# Maui Ocean Club Room Numbers?



## GregT (Mar 5, 2012)

All,

I'm trying to decipher room codes for the MOC properties and feel good about Lahaina Villas, but less certain about Napili Towers and the original building.

1) Can anyone confirm that the odd room numbers in Napili are the Ocean-Front rooms?  One of the things that confuses me here is I believe Room 4 in Napili is the 3BR (as in Room 8404), so it's not a perfect correlation of Odd numbers are OF.

2) Can anyone confirm that 8011 is in Molokai Tower and 8111 is in Lanai Tower?  

I believe the code is Floor-Building-Room -- and Building 0 is Molokai, Building 1 is Lanai, Building 2 (and 3) are Lahaina and Building 4 is Napili.   Lahaina needs Building 3 for its top floors (so Room 1306 is 11th Floor, Lahaina Bldg, Room 06).

Please confirm and thanks!


----------



## ada903 (Mar 5, 2012)

If anyone knows, I am trying to confirm if unit 4112/13 is oceanfront in the Lanai tower.  I don't see anywhere a map with unit numbers for the old towers.


----------



## BocaBoy (Mar 5, 2012)

GregT said:


> I believe the code is Floor-Building-Room -- and Building 0 is Molokai, Building 1 is Lanai, Building 2 (and 3) are Lahaina and Building 4 is Napili.   Lahaina needs Building 3 for its top floors (so Room 1306 is 11th Floor, Lahaina Bldg, Room 06).
> 
> Please confirm and thanks!



We usually stay in Napili when we are there and it is building 3.  We were in Napili last month.  I know when the units were first being marketed the floor plan showed the top three floors of Lahaina as building 3 and Napili as building 4, but this is not the case, at least now.  I was told that the top three floors in Lahaina now have an extra digit and are 10208, 11208, etc.

To respond to another question you raised, I don 't believe odd/even has any significance in whether a Napili unit is ocean front.  For example, 8301/8302 is a 2BR ocean front lockoff and has both odd and even room numbers.


----------



## LAX Mom (Mar 5, 2012)

Greg,

I've stayed in Napili tower 3 times, all oceanfront units:
#6306
#4313
#5301

The first number is the floor, 3 indicates Napili tower & the last 2 digits are the room numbers. I'm positive all the above rooms were oceanfront, so obviously all oceanfront aren't odd numbers.


----------



## GregT (Mar 5, 2012)

That's interesting -- so the room numbers deviate from the Unit Codes in the trust filings.  Argh, that is the same thing as happened at Ko Olina...

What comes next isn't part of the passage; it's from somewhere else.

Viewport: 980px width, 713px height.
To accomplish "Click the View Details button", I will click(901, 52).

But it certainly makes sense for Building 3 to be Napili and to add the extra digit to top of Lahaina Villas and keep it all Building 2.

Thanks very much!

Greg


----------



## HatTrick (Mar 5, 2012)

Found this for the Lahaina Tower:


----------



## GregT (Mar 5, 2012)

HatTrick said:


> Found this for the Lahaina Tower:



Woo Hoo!   That's my unit right there   --  6206!  I love that thing!

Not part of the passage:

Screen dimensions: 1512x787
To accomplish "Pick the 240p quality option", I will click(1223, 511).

Right where the second '6' is is where I perch myself on my bar stool and drink coffee in the morning and read emails and surf TUG.

I can't wait to go back.....three more months....three more months...

Thanks HatTrick,  Maui Ocean Club (and Lahaina Villas) rocks!

Best,

Greg


----------



## HatTrick (Mar 5, 2012)

Yeah, if I didn't "know a guy" to rent an oceanfront unit from at WKORV, I'd pick the Lahaina Tower at MOC.


----------



## puckmanfl (Mar 5, 2012)

good evening....

Yo Hat Trick.... good to have another hockey call name on this forum...

Which team do you root far!!!

Maybe in week 24 2013 I will bum a drink from GregT in that unit!!!!

off to Park City in 4 days!!!


----------



## HatTrick (Mar 5, 2012)

I root for






although doing so is largely unrewarding.


----------



## dioxide45 (Mar 5, 2012)

HatTrick said:


> Found this for the Lahaina Tower:



It is safe to assume that these are all the ocean front units in Lahaina?


----------



## HatTrick (Mar 5, 2012)

dioxide45 said:


> It is safe to assume that these are all the ocean front units in Lahaina?



Yes.


----------



## puckmanfl (Mar 5, 2012)

good evening....

Nothing wrong with the sharks....just a smidge underachievers come playoff time...you have my favorite player from Tampa #22 Dan Boyle...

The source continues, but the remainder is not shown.